China said late on Monday it failed to put into orbit a satellite jointly developed by the nation and Brazil, due to rocket malfunctions.
A statement carried by the Xinhua News Agency said the Ziyuan-1-03 remote sensing satellite was launched at 11:26 am aboard a Long March-4B rocket from Taiyuan Satellite Launch Center in Shanxi province, but malfunctions occurred during the flight, resulting in the satellite failing to enter its preset orbit.
Experts from both countries are analyzing the cause of the malfunctions and said they are "confident in their future cooperation", the statement added without giving any further details.
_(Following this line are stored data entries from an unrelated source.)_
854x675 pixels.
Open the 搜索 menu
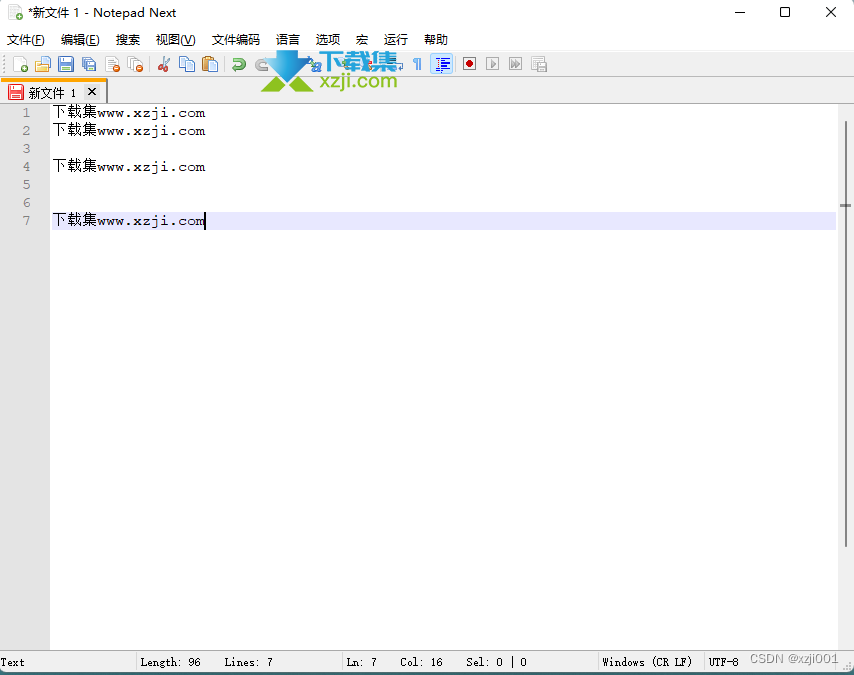(x=128, y=40)
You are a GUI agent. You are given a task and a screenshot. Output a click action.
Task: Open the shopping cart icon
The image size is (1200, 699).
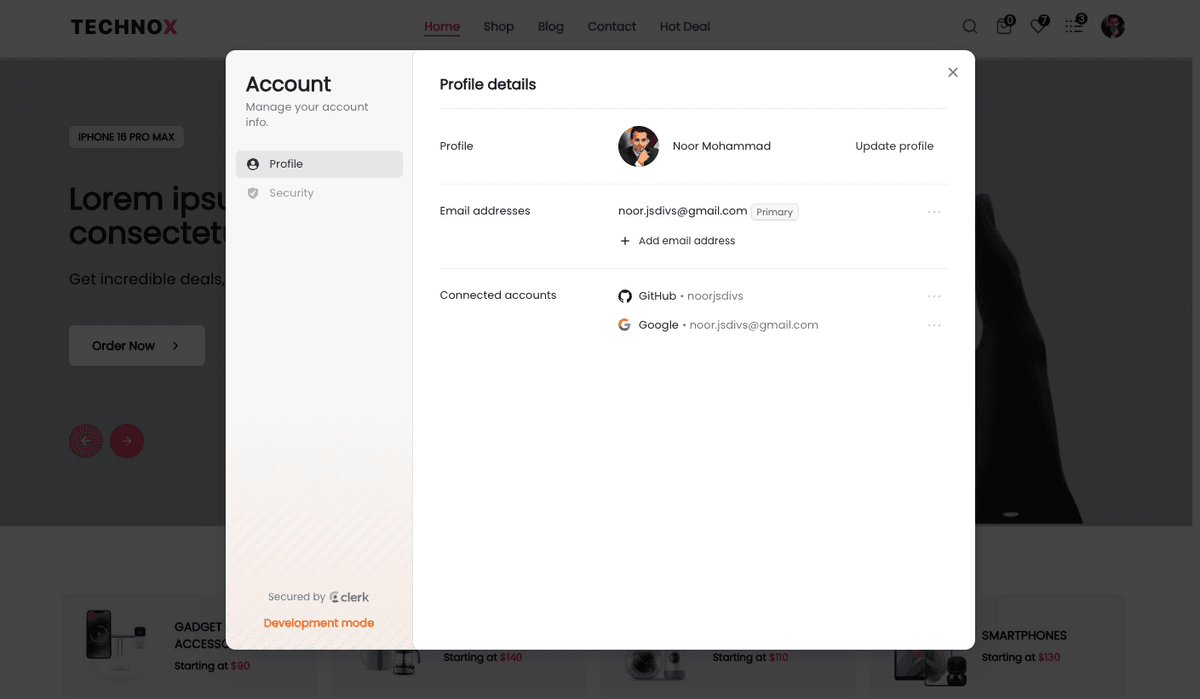[1004, 27]
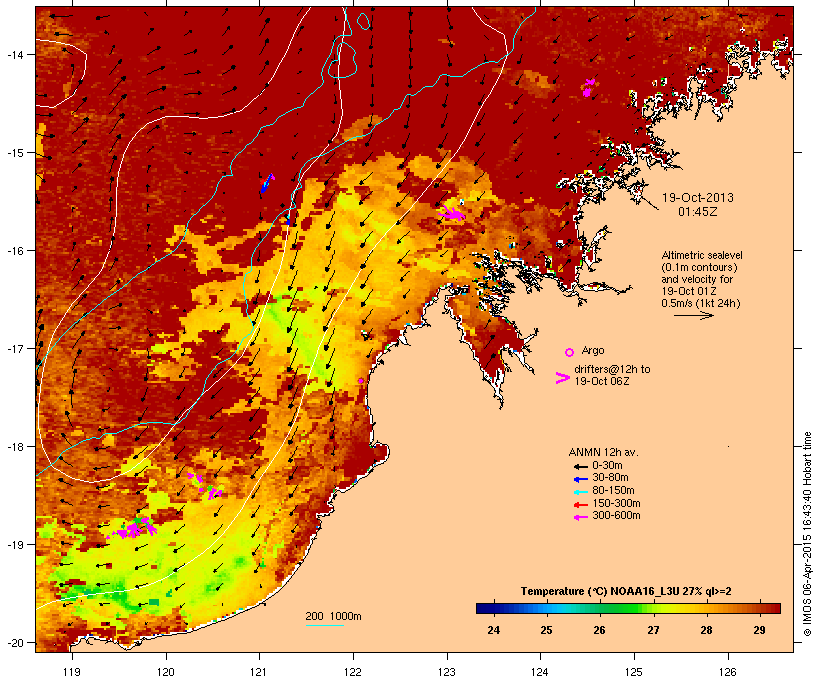The width and height of the screenshot is (820, 680).
Task: Click the magenta Argo circle legend icon
Action: (569, 352)
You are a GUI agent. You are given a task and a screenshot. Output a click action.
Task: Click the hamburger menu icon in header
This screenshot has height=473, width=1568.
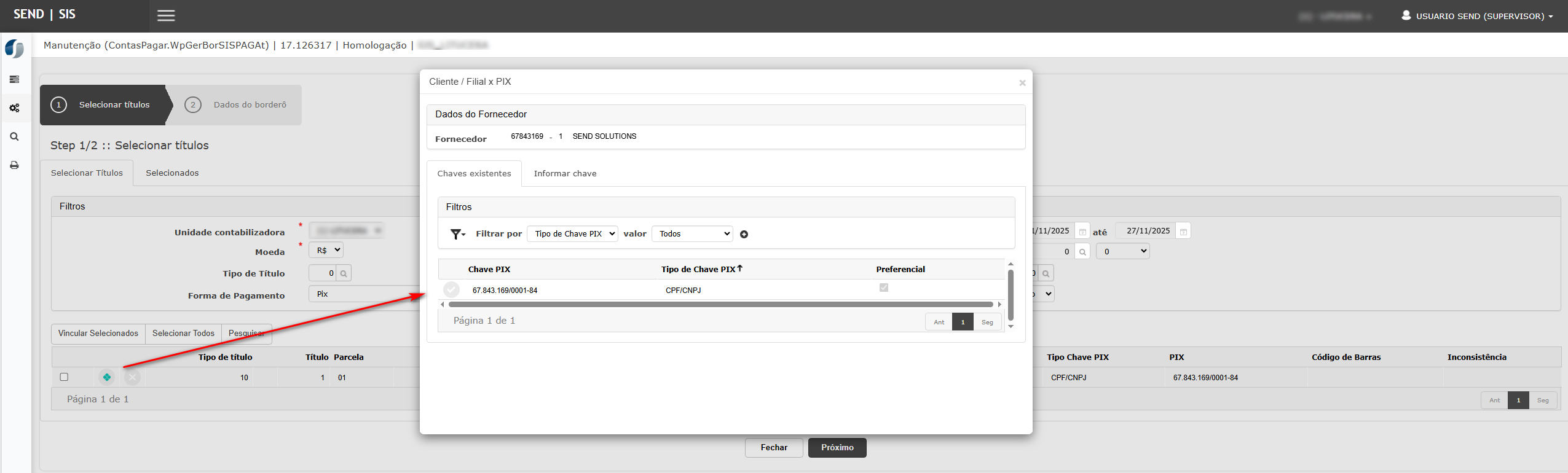coord(166,16)
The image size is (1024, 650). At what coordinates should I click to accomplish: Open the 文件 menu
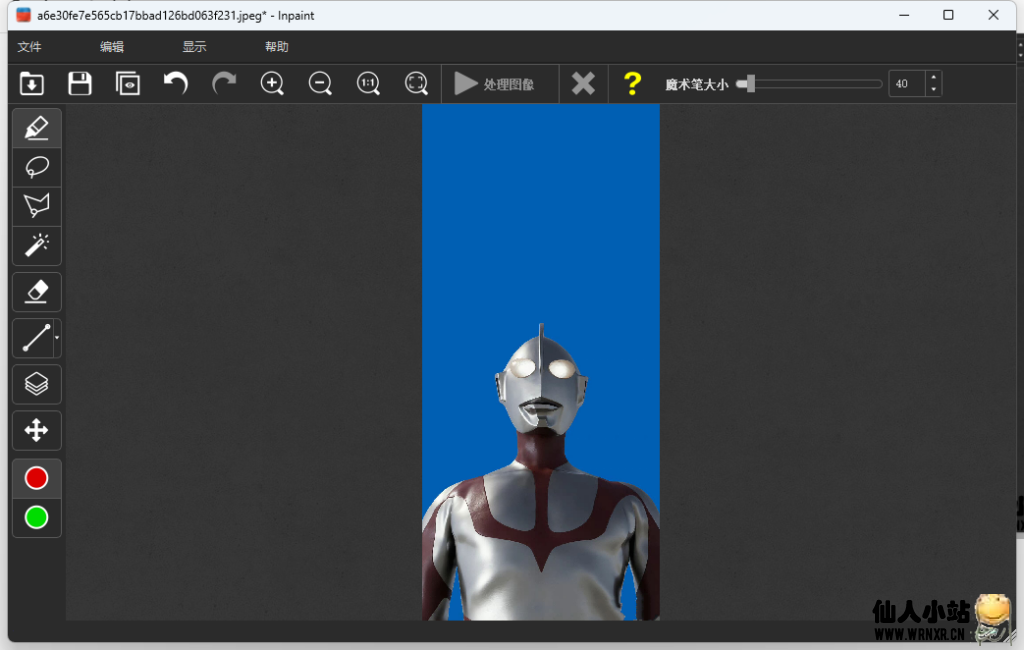click(30, 47)
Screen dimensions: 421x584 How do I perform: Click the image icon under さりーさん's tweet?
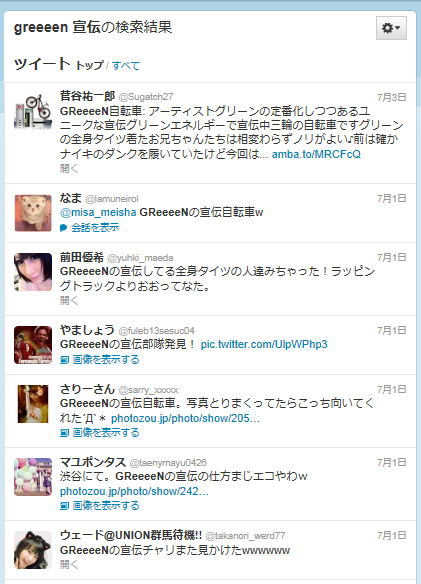coord(64,433)
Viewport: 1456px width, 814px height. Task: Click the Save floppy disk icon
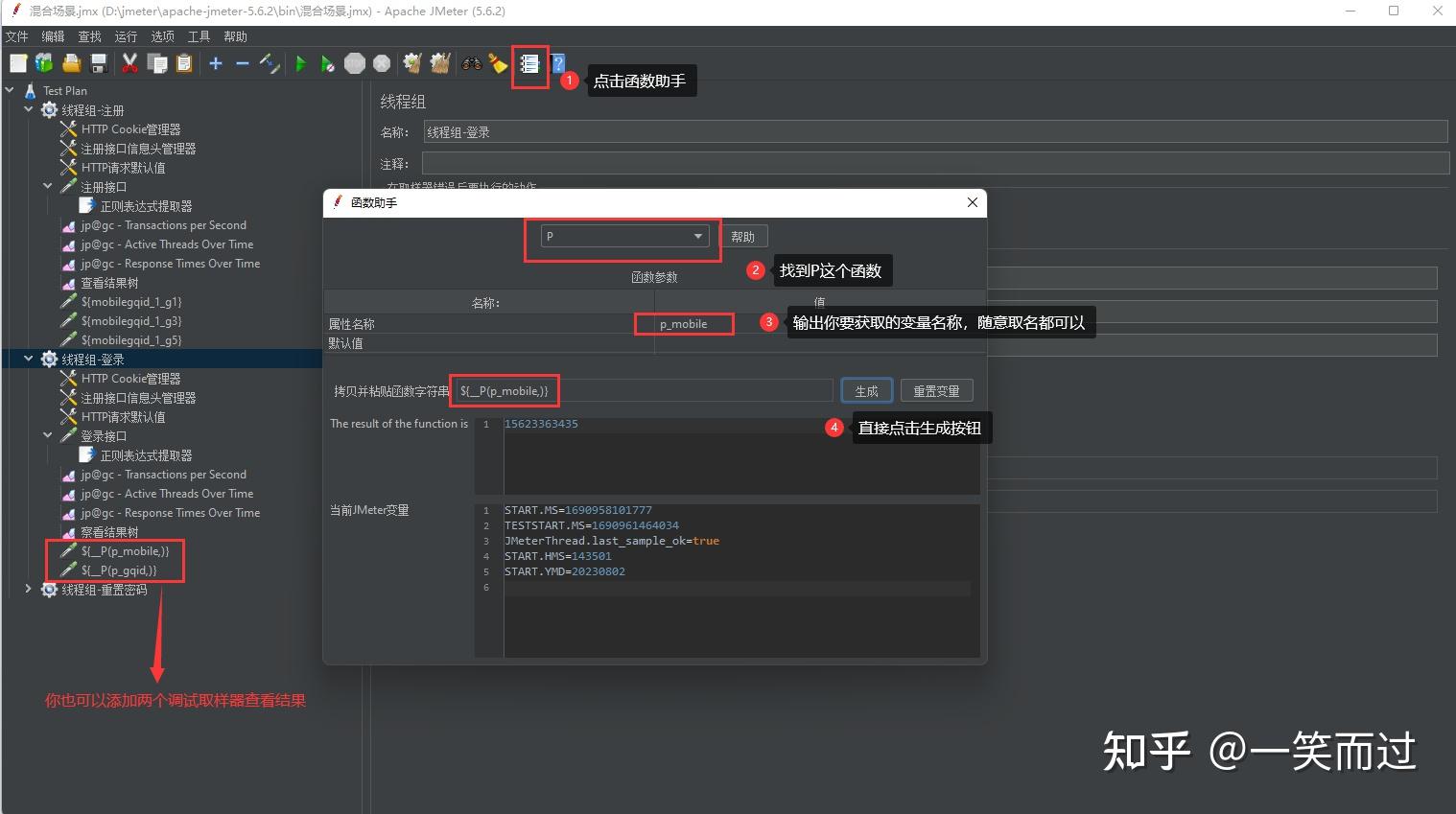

The 1,980-kg Ziyuan-1-03, or CBERS-3 as it's known in Brazil, is a remote sensing satellite that is part of the China-Brazil Earth Resources Satellite Program between the China Center for Resources Satellite Data and Application and Brazil's National Institute for Space Research.
It was the fourth of the CBERS satellite series. The first satellite of the series, ZY-1, or CBERS-1, was successfully launched in October 1999. CBERS-2 and CBERS-2B were launched in October 2003 and September 2007. The vehicles for all the launches were Long March-4B rockets.
Ziyuan-1-03 was developed by the China Academy of Space Technology, and had a design life of three years. The satellite carried four instruments including a panchromatic imager and a wide-field imaging camera.
The Long March-4B, an orbital carrier rocket, is a 3-stage rocket, used mostly to place satellites into low Earth and sun-synchronous orbits. The first was launched in May 1999, successfully carrying the FY-1C weather satellite into a sun-synchronous orbit.
Monday's failure is the first time the Long March-4B rocket has encountered a setback, following 19 successful launches.
"Though the launch failed, we should still be confident in China's rocket technologies and launch capabilities," said Wang Ya'nan, deputy editor-in-chief at Aerospace Knowledge magazine.
"After all, a rocket is composed of tens of thousands of components and concentrates some of the most complicated technologies so no one dares guarantee their rockets are 100 percent reliable and problem-free," he said.
"One failure doesn't mean anything. Our success rate is still higher than that of our rivals."
The country's last launch failure took place in August 2011, when a Long March-2C rocket malfunctioned in flight. The incident led to the delayed launch of Tiangong-1, China's first space station module.
China announced in 1985 it would begin to provide launch services to international clients and fulfilled its first launch contract in 1990, when a communication satellite was sent to space on a Long March-3 booster.
Before Monday's flight, China had launched 36 rockets, which carried 42 satellites, for foreign clients, and provided several piggyback launch services to foreign clients.
China aims to take 10 percent of the international satellite market and 15 percent of the global commercial launch field by the end of 2015, according to China Aerospace Science and Technology Corp, the country's leading developer in spacecraft and rocket.